• ACTION ITEM
Reproduce, without any change, the span of lines from the opening of the records below to the line containing "Viewport: 1024px width, 613px height.", inclusive.

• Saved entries

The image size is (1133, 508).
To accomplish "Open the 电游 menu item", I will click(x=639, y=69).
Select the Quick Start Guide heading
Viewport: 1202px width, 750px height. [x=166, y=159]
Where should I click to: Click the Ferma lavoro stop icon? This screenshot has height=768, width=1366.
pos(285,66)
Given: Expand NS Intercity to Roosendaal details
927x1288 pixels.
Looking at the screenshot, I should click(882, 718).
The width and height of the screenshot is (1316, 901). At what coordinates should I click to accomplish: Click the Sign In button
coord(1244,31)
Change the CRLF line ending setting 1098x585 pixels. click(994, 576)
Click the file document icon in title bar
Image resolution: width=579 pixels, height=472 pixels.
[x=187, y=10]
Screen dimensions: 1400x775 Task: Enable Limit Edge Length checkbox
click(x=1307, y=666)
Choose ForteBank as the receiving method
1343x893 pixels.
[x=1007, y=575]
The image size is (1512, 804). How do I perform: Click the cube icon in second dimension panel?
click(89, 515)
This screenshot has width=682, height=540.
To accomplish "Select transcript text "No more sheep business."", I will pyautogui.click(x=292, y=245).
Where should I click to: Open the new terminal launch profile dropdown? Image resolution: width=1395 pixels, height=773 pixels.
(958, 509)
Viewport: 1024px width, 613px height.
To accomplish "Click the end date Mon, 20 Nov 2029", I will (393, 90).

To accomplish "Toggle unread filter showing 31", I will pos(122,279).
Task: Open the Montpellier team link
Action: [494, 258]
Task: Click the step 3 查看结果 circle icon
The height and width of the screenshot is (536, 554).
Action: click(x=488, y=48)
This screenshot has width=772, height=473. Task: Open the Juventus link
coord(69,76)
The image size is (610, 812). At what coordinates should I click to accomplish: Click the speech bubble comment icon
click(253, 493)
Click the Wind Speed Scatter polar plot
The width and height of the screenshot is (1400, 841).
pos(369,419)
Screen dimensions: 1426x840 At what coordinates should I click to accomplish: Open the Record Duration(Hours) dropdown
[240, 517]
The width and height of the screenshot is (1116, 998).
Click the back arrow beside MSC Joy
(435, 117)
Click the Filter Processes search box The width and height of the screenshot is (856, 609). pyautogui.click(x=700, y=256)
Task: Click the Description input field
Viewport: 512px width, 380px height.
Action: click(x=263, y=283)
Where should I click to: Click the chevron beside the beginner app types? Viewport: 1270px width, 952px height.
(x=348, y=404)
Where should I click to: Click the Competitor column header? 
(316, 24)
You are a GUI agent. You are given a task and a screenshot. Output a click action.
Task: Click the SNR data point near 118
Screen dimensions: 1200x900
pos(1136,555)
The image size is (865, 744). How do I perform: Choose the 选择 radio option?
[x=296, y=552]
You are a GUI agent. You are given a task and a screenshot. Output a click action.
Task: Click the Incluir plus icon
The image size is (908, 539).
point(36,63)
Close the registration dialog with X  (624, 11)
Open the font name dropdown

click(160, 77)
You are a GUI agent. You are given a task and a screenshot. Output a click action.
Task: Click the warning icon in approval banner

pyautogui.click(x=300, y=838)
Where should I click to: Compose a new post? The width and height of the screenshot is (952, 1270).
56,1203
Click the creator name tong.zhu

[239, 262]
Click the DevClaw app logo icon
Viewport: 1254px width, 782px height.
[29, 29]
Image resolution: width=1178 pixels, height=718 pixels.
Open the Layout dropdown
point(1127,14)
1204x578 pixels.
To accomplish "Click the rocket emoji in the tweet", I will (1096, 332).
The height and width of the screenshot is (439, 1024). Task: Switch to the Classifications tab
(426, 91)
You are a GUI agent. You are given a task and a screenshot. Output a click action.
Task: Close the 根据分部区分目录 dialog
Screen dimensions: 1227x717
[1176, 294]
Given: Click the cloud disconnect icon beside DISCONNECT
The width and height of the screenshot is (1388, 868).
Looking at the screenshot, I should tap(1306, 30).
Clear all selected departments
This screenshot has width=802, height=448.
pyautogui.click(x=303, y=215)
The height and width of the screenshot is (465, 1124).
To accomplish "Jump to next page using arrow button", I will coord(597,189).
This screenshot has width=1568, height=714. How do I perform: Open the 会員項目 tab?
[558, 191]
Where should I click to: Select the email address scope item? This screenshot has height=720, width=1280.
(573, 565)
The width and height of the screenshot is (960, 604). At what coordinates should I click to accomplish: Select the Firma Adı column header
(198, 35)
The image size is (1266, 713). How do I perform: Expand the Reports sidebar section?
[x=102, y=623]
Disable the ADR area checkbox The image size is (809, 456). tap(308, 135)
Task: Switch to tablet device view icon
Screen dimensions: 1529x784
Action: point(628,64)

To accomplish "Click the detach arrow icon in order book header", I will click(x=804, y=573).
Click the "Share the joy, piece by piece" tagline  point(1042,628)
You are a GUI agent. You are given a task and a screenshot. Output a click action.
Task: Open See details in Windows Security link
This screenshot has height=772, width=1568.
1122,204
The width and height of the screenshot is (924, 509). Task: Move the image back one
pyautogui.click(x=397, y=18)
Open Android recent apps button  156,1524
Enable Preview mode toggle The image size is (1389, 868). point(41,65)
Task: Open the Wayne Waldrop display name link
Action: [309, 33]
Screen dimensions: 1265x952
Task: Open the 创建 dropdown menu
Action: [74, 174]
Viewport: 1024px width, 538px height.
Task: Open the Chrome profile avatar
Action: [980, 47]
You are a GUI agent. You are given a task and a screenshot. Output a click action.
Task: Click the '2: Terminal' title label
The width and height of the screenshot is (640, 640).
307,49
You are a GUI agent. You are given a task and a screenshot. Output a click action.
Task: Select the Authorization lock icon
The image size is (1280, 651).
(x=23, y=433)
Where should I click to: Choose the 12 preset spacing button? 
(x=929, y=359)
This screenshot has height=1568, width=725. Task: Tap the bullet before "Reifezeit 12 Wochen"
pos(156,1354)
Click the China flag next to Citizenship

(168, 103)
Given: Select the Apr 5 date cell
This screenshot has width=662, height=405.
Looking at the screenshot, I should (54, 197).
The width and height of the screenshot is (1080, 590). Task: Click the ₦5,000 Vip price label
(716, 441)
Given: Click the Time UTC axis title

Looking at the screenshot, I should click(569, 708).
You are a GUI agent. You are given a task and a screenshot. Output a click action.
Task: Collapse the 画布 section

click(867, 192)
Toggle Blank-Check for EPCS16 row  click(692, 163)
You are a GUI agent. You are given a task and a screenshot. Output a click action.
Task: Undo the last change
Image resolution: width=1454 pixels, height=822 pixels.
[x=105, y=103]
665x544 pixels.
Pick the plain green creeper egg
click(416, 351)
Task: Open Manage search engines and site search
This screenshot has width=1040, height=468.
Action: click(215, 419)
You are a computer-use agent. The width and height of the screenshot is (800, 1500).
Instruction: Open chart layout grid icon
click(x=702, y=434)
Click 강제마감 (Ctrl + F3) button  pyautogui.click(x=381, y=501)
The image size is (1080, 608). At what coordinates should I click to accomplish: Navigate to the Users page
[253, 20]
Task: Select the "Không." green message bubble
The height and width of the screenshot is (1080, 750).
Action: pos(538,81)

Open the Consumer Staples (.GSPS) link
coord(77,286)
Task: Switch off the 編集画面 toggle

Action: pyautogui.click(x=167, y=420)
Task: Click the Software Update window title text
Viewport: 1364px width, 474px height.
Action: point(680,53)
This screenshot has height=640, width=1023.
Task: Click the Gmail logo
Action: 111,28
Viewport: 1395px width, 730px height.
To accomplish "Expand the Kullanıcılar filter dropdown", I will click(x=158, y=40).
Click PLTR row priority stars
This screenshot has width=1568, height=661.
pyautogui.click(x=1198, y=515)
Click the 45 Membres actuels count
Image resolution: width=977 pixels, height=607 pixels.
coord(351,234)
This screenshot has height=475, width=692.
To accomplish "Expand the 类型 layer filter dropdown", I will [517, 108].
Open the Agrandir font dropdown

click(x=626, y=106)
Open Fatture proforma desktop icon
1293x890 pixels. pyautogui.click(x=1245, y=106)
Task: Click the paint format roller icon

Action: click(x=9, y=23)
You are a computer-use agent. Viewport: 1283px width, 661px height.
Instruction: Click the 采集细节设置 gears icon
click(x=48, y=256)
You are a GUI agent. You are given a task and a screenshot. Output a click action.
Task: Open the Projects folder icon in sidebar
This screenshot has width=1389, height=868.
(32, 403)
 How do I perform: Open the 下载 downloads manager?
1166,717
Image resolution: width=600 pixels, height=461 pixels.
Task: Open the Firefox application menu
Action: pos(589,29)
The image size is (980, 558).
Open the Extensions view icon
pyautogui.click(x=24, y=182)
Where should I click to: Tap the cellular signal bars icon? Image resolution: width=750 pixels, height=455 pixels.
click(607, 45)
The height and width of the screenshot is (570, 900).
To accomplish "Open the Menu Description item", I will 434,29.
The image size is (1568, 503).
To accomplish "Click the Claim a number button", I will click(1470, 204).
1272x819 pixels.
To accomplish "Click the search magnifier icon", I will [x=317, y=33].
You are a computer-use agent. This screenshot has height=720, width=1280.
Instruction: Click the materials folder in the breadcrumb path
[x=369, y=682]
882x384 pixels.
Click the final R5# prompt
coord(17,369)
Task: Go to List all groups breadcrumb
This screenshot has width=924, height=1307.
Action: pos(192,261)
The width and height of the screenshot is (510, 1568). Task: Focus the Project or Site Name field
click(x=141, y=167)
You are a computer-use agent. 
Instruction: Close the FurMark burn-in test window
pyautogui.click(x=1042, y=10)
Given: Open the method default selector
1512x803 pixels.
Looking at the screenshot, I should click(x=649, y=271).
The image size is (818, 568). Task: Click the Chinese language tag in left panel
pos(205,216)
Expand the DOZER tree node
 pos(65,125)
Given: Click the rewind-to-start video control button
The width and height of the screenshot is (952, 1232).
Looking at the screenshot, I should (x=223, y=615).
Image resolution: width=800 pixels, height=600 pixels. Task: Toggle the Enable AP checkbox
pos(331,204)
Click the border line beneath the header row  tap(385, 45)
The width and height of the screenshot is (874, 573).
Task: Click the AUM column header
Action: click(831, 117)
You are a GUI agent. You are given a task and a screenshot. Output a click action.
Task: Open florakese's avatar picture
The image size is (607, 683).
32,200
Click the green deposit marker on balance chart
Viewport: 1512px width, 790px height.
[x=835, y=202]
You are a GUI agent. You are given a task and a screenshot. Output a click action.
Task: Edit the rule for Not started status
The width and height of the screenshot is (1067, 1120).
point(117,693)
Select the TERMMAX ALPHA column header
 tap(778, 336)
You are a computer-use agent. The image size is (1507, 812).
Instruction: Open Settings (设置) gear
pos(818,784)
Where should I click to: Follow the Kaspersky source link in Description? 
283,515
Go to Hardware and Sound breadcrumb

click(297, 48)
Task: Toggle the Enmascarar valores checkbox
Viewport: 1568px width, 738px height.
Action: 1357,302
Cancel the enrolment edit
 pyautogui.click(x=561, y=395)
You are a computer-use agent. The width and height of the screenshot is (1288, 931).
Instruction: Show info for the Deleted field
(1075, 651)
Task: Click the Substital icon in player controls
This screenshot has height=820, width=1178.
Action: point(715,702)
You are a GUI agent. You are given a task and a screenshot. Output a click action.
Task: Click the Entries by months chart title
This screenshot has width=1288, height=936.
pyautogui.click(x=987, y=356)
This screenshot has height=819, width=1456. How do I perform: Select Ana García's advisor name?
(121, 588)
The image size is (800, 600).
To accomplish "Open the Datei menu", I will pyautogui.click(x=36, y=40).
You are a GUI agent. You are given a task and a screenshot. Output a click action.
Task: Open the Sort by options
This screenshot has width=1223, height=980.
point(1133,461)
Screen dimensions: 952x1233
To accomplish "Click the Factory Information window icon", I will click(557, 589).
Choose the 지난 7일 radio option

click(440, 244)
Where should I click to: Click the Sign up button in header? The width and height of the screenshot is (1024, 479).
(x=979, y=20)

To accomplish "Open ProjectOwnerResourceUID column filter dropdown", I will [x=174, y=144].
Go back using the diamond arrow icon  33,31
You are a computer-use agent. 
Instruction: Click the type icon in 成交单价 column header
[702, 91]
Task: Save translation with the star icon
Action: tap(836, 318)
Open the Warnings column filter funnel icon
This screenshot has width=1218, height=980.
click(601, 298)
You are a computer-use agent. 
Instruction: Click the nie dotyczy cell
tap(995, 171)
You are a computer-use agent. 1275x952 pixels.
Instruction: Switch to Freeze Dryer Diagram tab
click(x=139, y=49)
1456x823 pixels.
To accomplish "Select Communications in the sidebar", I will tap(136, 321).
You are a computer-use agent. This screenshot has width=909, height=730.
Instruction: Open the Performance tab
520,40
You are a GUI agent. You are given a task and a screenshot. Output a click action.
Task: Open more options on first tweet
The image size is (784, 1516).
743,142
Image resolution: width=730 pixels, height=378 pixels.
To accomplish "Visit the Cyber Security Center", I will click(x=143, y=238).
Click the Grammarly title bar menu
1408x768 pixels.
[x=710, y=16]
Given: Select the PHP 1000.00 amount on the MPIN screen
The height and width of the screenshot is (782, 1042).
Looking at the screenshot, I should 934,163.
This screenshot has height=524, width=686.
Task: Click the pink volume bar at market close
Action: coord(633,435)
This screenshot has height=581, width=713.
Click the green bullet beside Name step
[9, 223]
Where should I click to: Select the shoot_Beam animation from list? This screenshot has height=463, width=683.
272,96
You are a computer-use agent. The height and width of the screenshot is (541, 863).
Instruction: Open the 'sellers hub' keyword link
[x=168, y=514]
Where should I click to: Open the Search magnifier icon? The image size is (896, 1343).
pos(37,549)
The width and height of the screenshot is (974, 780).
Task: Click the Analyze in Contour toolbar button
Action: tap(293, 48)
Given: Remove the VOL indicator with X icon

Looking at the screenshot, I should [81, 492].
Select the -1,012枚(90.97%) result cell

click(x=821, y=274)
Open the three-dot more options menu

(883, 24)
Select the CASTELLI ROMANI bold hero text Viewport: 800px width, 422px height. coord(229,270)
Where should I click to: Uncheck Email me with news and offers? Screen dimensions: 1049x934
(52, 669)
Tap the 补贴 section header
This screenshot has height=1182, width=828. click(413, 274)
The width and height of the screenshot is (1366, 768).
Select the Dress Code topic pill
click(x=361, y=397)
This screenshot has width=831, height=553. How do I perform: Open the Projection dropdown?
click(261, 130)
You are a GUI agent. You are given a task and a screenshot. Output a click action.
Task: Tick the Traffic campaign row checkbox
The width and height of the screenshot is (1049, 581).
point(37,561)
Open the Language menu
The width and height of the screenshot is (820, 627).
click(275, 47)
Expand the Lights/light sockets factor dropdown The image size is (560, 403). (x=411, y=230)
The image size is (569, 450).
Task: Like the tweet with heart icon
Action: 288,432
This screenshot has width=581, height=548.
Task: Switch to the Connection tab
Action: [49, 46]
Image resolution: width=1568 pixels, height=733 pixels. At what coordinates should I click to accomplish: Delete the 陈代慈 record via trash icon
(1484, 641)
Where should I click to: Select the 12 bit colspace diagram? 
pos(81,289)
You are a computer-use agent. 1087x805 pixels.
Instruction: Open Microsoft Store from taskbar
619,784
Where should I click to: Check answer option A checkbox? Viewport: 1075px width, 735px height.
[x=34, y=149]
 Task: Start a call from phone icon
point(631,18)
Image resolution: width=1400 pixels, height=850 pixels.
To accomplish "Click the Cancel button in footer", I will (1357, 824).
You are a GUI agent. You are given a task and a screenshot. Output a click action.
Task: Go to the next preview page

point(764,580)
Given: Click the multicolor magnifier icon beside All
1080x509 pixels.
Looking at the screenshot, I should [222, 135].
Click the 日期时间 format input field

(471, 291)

• ANSWER SPACE
The image size is (1133, 508).
To accomplish "Open the 电游 menu item", I will click(x=639, y=69).
Select the Quick Start Guide heading
Viewport: 1202px width, 750px height. [x=166, y=159]
Where should I click to: Click the Ferma lavoro stop icon? This screenshot has height=768, width=1366.
pos(285,66)
Given: Expand NS Intercity to Roosendaal details
927x1288 pixels.
Looking at the screenshot, I should click(882, 718).
The width and height of the screenshot is (1316, 901). At what coordinates should I click to accomplish: Click the Sign In button
coord(1244,31)
Change the CRLF line ending setting 1098x585 pixels. click(994, 576)
Click the file document icon in title bar
Image resolution: width=579 pixels, height=472 pixels.
[x=187, y=10]
Screen dimensions: 1400x775 Task: Enable Limit Edge Length checkbox
click(x=1307, y=666)
Choose ForteBank as the receiving method
1343x893 pixels.
[x=1007, y=575]
The image size is (1512, 804). How do I perform: Click the cube icon in second dimension panel?
click(89, 515)
This screenshot has width=682, height=540.
To accomplish "Select transcript text "No more sheep business."", I will pyautogui.click(x=292, y=245).
Where should I click to: Open the new terminal launch profile dropdown? Image resolution: width=1395 pixels, height=773 pixels.
(958, 509)
Viewport: 1024px width, 613px height.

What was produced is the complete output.